The Soap Box: Māori issues in the middle of a Coalition tug-of-war

Author
Barry Soper,
Publish Date
Wed, 12 Sep 2018, 6:37AM

One of the biggest problems for this Labour-led Government is appeasing so many vested and contrasting interests.

There are the trade unions and their demands for a return to collective bargaining, leaving the boardrooms bristling.

There are nurses, teachers and police officers all expecting a piece of the action from a party that's usually more sympathetic to them than the other lot.

There are Māori who have all come home to Labour expecting to have a comfortable co-existence for the foreseeable future.

And then there are the political parties to appease, The Greens are largely out of the ring, pottering around on the sidelines setting unrealisable targets and pillaging plastic.

And then there's New Zealand First which is by far and away the most powerful, a bit like a lightweight boxing with, and usually scoring a knockout, with a Labour heavyweight.

Leader Winston Peters finds it hard to disguise his disdain, be it in foreign affairs, law and order, refugees and now a new Māori Ministry which given his previous views, he won't have a bar of and neither will his Māori sidekick from the North Shane Jones.

Curiously there were none of his MPs at the heavily orchestrated photo-op around the Cabinet table to launch the Crown-Māori Partnership portfolio. But their reactions said it all, Peters described it as a work in progress while Jones asked what's up with the Ministry charged with Māori wellbeing, Te Puni Kōkiri and why is it still there? The Minister in Charge of it Nanaia Mahuta is apparently off looking for the answer.

And there's another battleground being laid by Peters, his promise of a binding referendum on the future of the seven Māori seats. It's the last thing Labour wants given that it's just got them back.

But Peters says if they want his party's support on their bill to entrench Māori seats, aimed at keeping them as an electoral option forever and a day, then they will have to agree to an amendment to their entrenchment bill.

Parliament's legal eagles say that can't happen, one issue is quite distinct from the other, you can't just tack a referendum amendment on the bill currently being considered. It would be unconstitutional.

Peters' response? Parliament is the master of its own destiny.

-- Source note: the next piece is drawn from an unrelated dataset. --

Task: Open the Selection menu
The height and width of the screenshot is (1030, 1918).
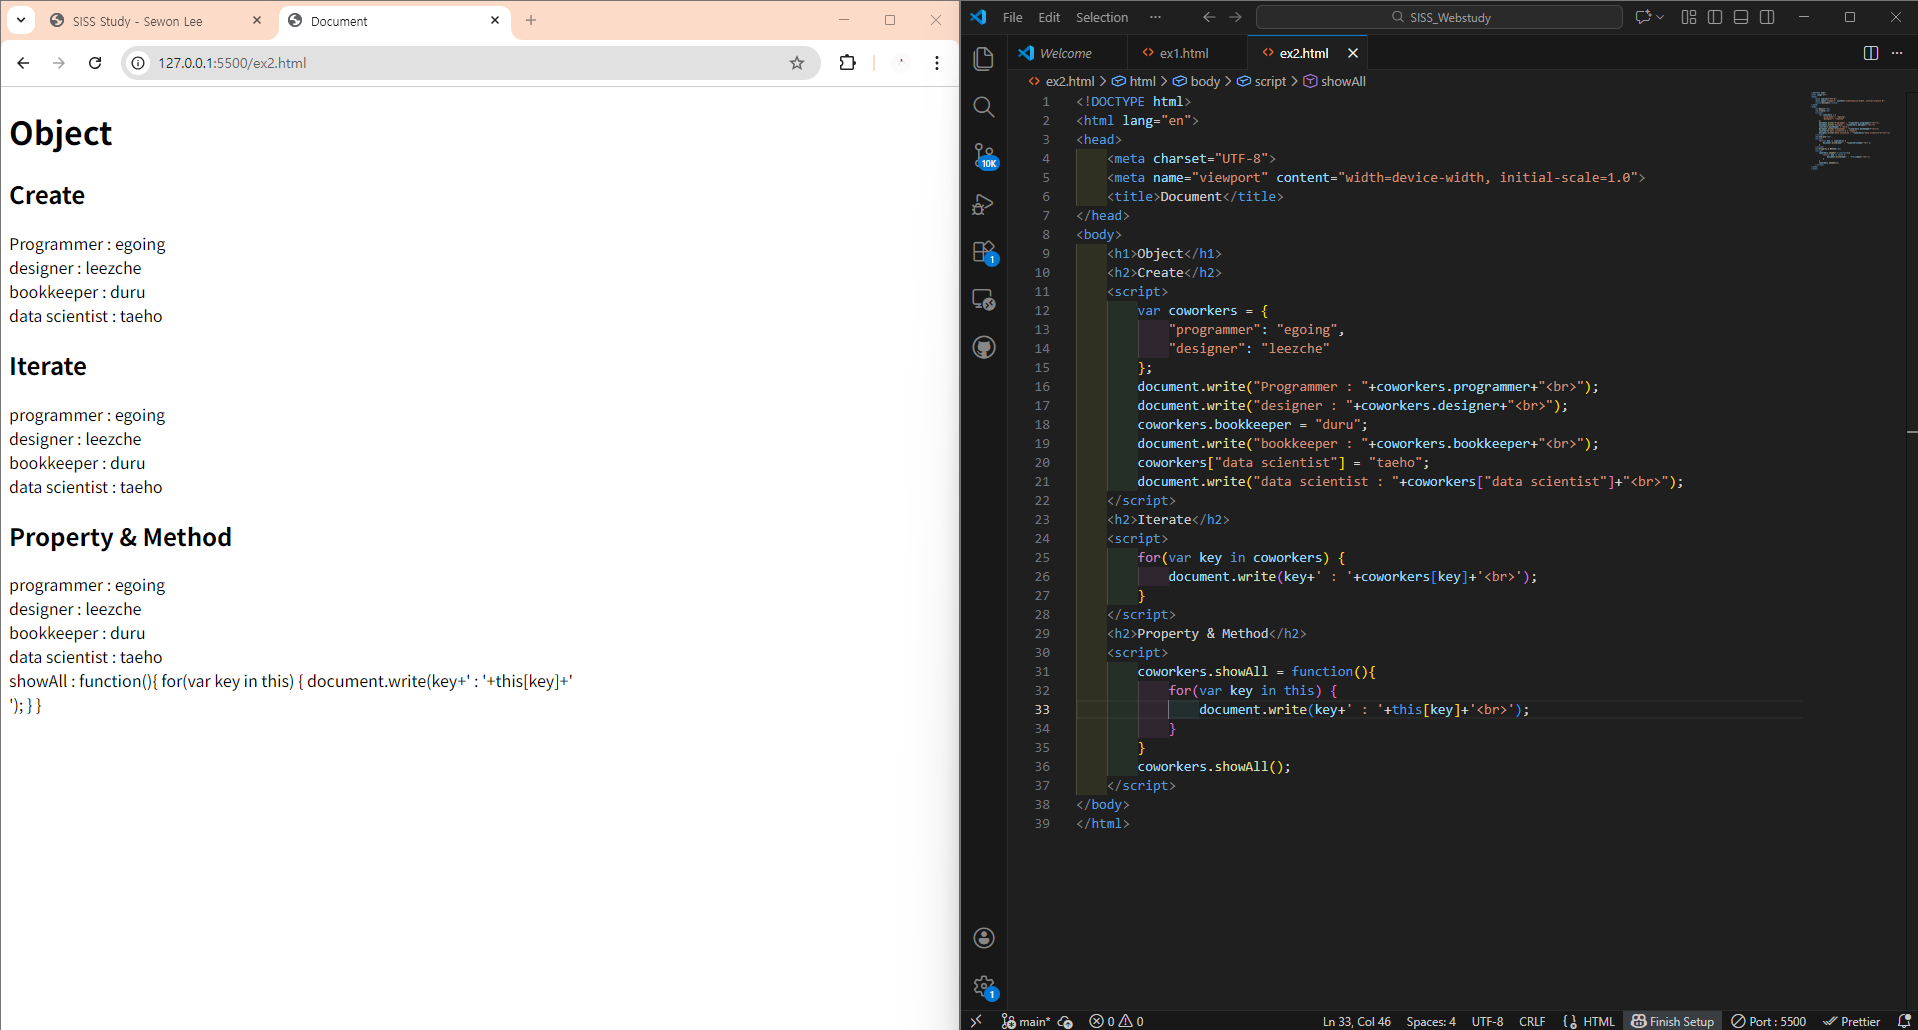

Yeah well, the official parliamentary position on that is, if everyone agrees, then they could possibly pull it off, or if Parliament's boss The Speaker deems it to be acceptable, then it's possible but it's impossible to see that happening.

There is another way, a motion to widen the entrenchment bill to allow for the referendum clause which would take a majority vote. Again unlikely given the issues are diametrically opposed.

But that's coalition Government that clearly takes more than a communications degree to manage.